**Required actions**
1. In the excerpt about fieldwork in Madagascar, on whom did the speaker rely for initial guidance through the country?
2. Return the passage from the Madagascar fieldwork excerpt that starts at the words "When I was doing" and ends after "the migrants go?".

** start Page excerpt **

Ulrike Meinhof develops the case of the 67 ha district in Antananarivo.
When I was doing fieldwork in Madagascar, I started very much from the bottom up, from scratch, because I had not really been many times in Madagascar before, only just very rarely. And I depended very much on what I call the human hubs. I depended on major musicians who were guiding me, initially, through the whole country and also bringing me the connections. And one of the interesting things I found was that when they talked about Antananarivo, they said, oh, there’s this region where all the migrants go. And I said, oh, what do you mean all the migrants go?
And it turned out what they meant was that all the people who came from outside of Antananarivo from the coasts, from the south and the north and the east and the west, they referred to them as migrants. So all these people would gather in a particular district of Madagascar, which is called like that because that is, in fact, its size. The size of the hectare that is what the name of that part is.

** end Page excerpt **
** start Stored data **

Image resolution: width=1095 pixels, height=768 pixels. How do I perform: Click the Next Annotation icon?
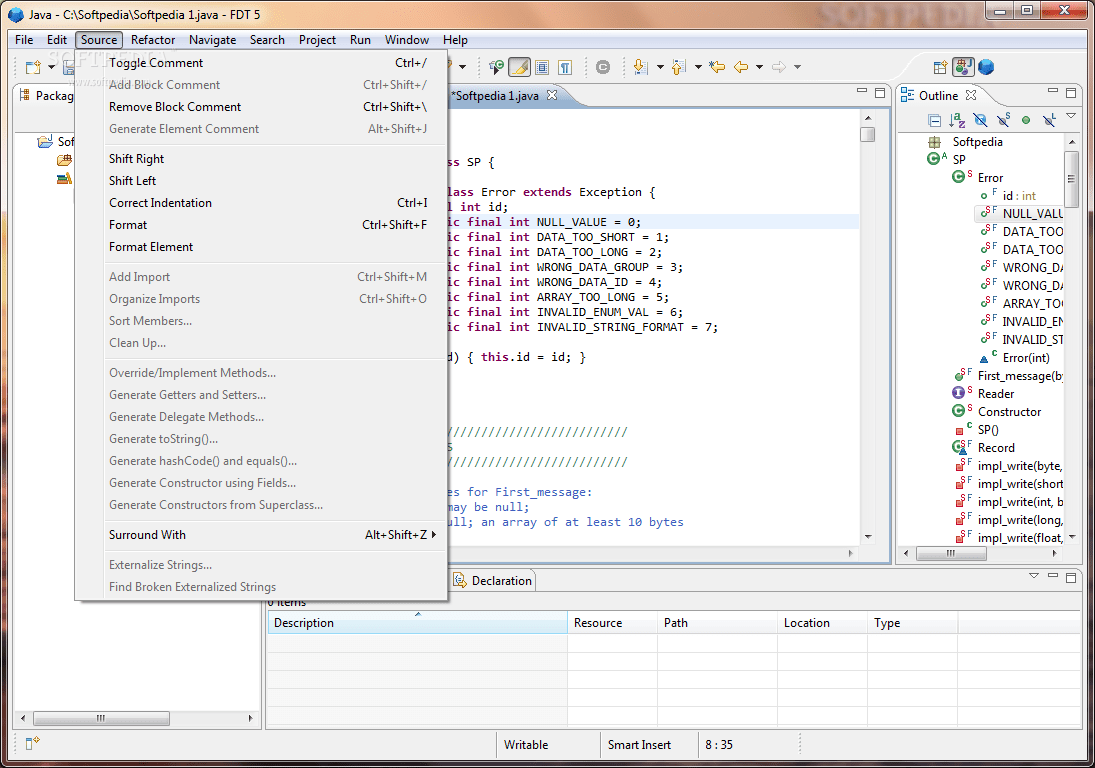(640, 67)
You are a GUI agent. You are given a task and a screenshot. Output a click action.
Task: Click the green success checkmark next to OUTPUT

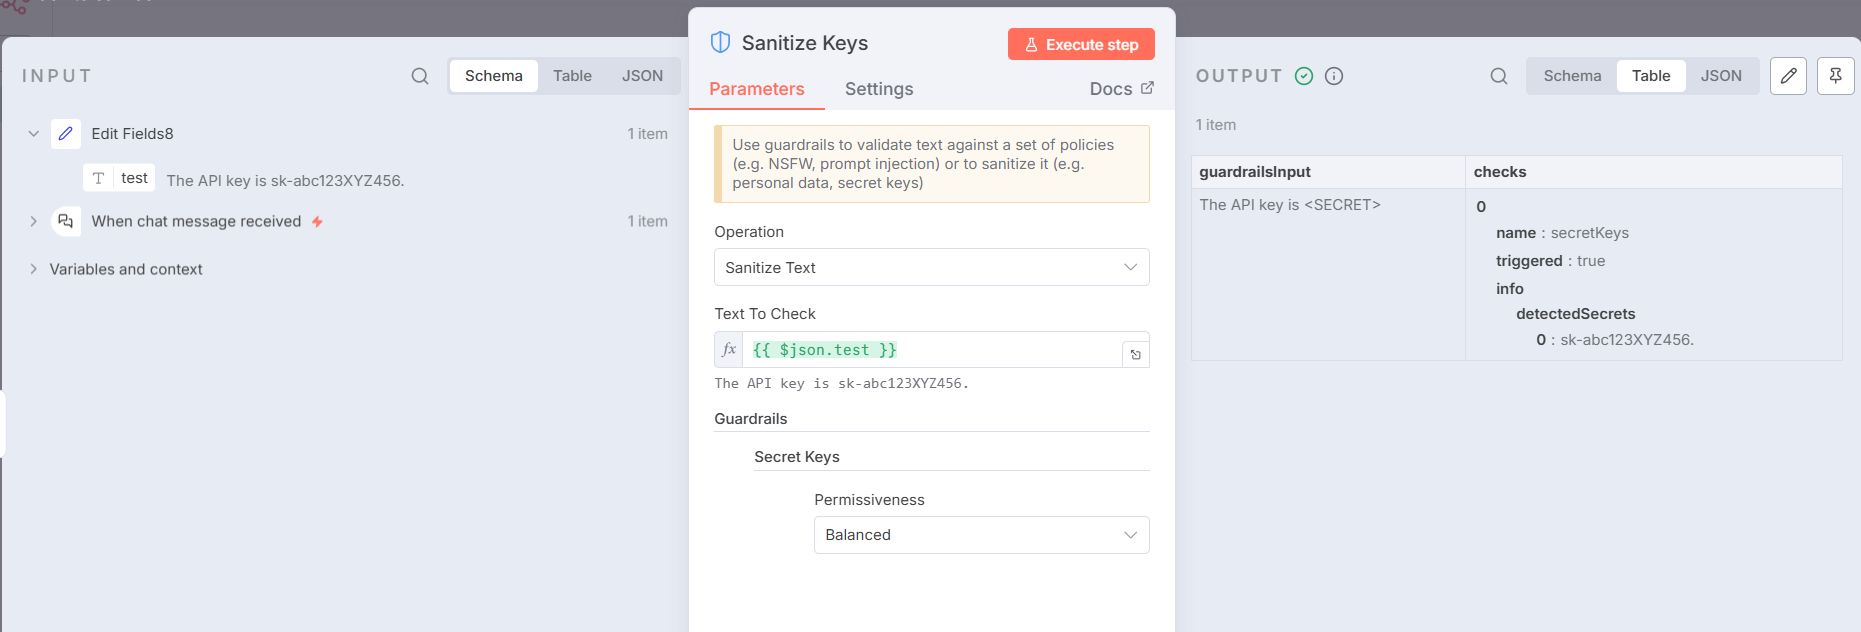(1302, 75)

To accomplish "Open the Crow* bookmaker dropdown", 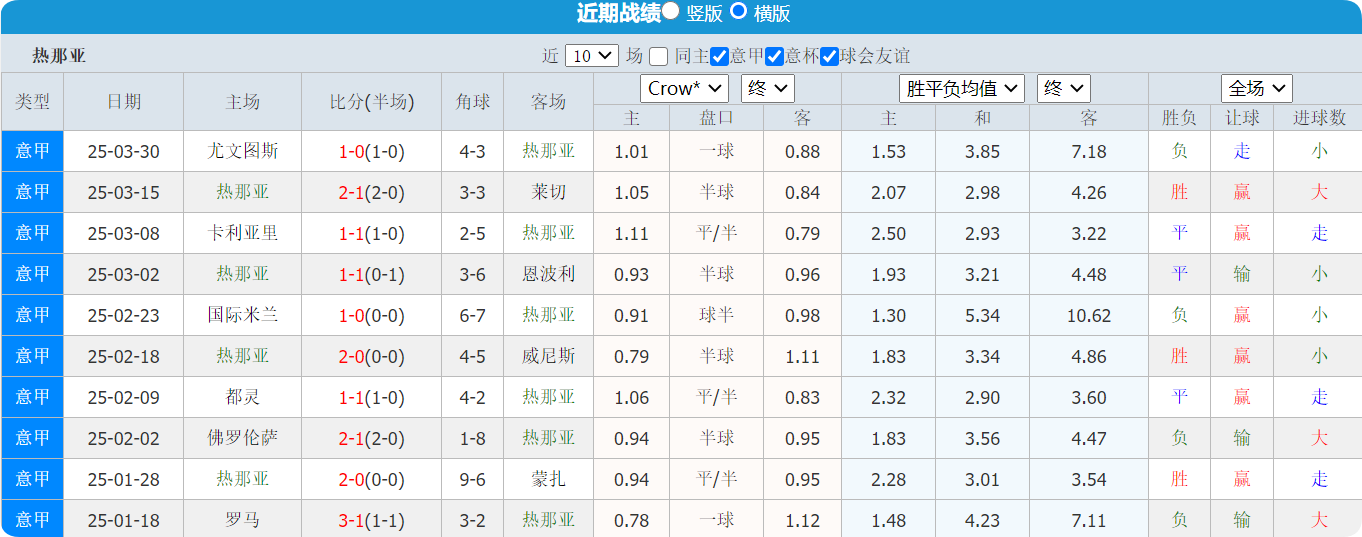I will tap(684, 88).
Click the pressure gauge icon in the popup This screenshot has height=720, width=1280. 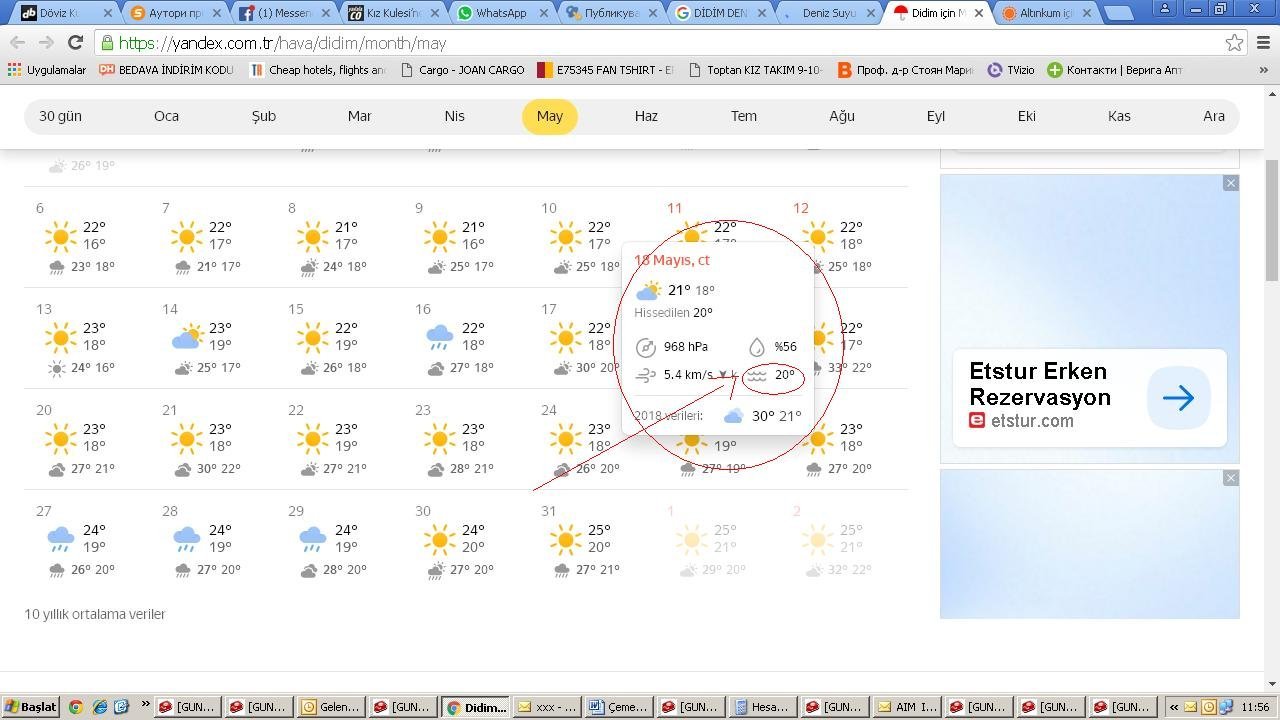(646, 347)
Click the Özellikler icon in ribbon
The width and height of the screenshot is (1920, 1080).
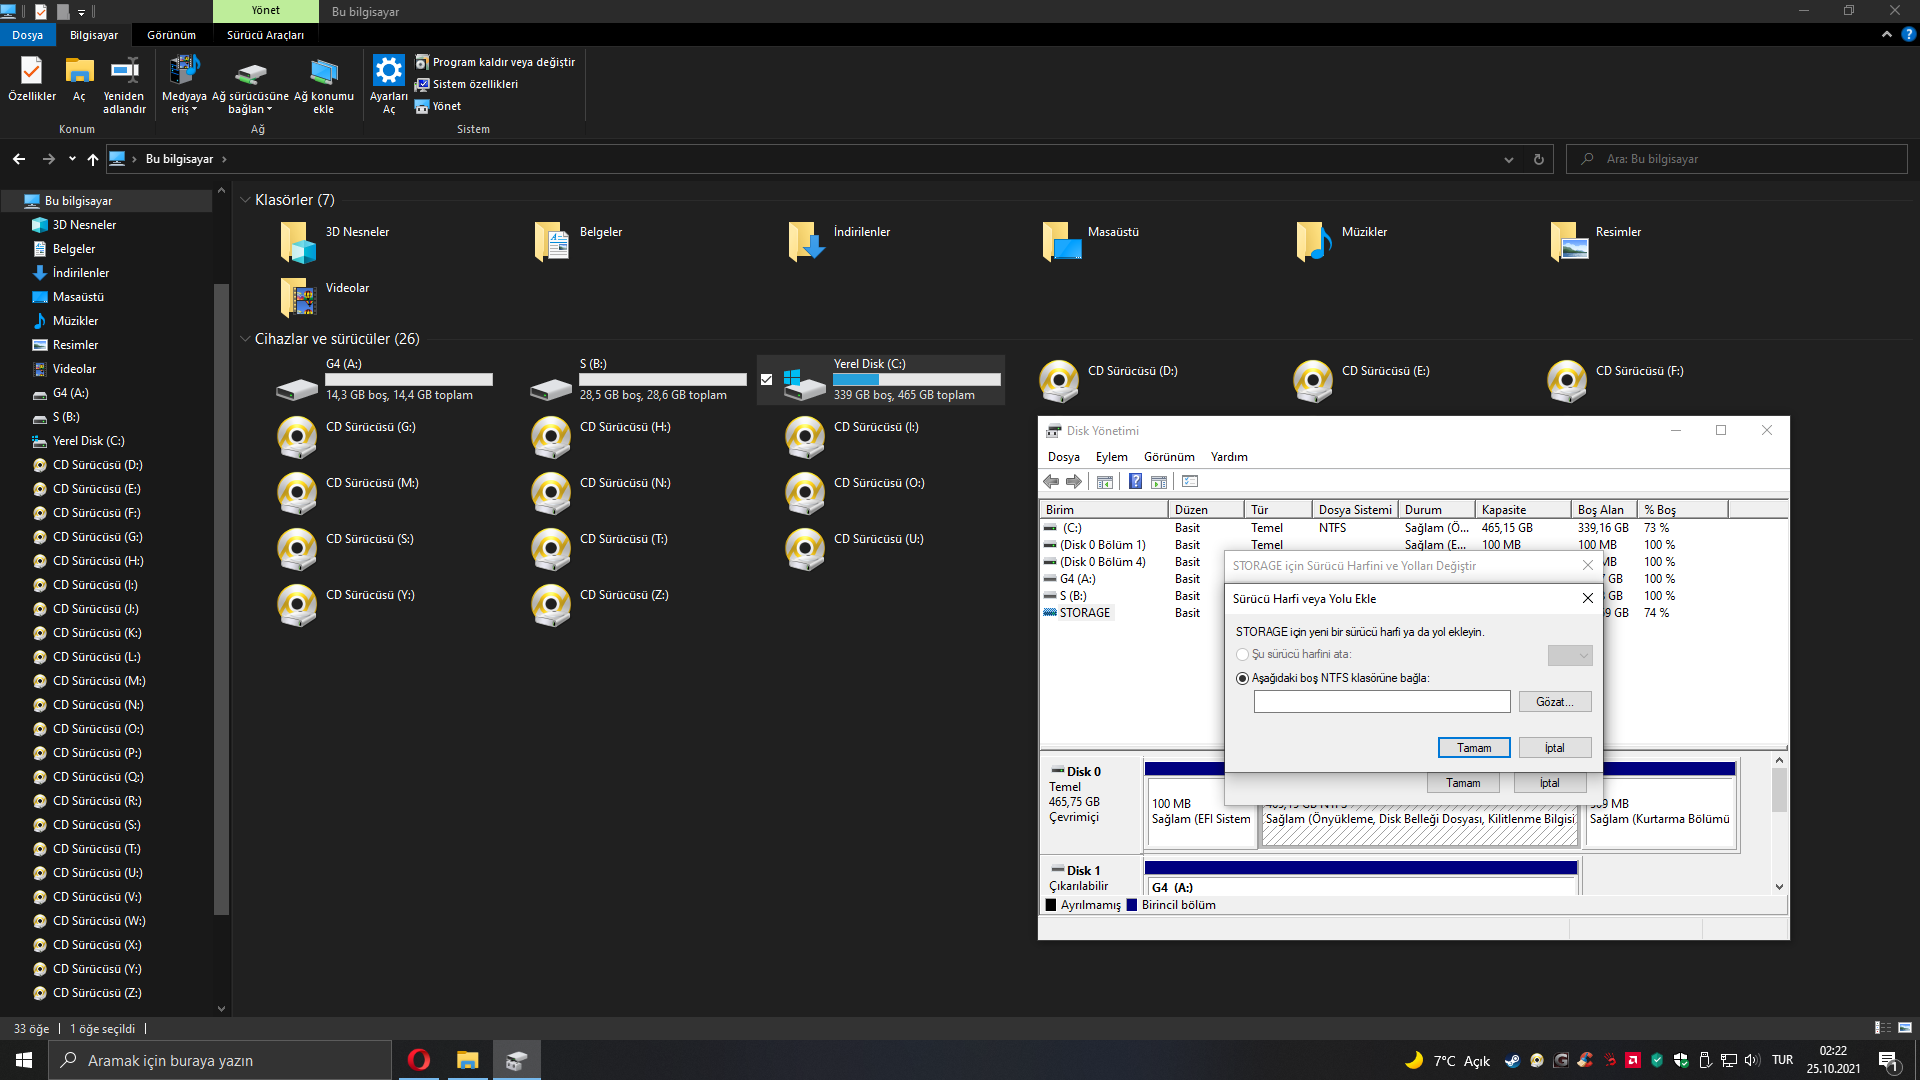pos(31,72)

** end Stored data **

**Answers for the tasks**
1. Major musicians, whom the speaker calls human hubs.

2.
When I was doing fieldwork in Madagascar, I started very much from the bottom up, from scratch, because I had not really been many times in Madagascar before, only just very rarely. And I depended very much on what I call the human hubs. I depended on major musicians who were guiding me, initially, through the whole country and also bringing me the connections. And one of the interesting things I found was that when they talked about Antananarivo, they said, oh, there’s this region where all the migrants go. And I said, oh, what do you mean all the migrants go?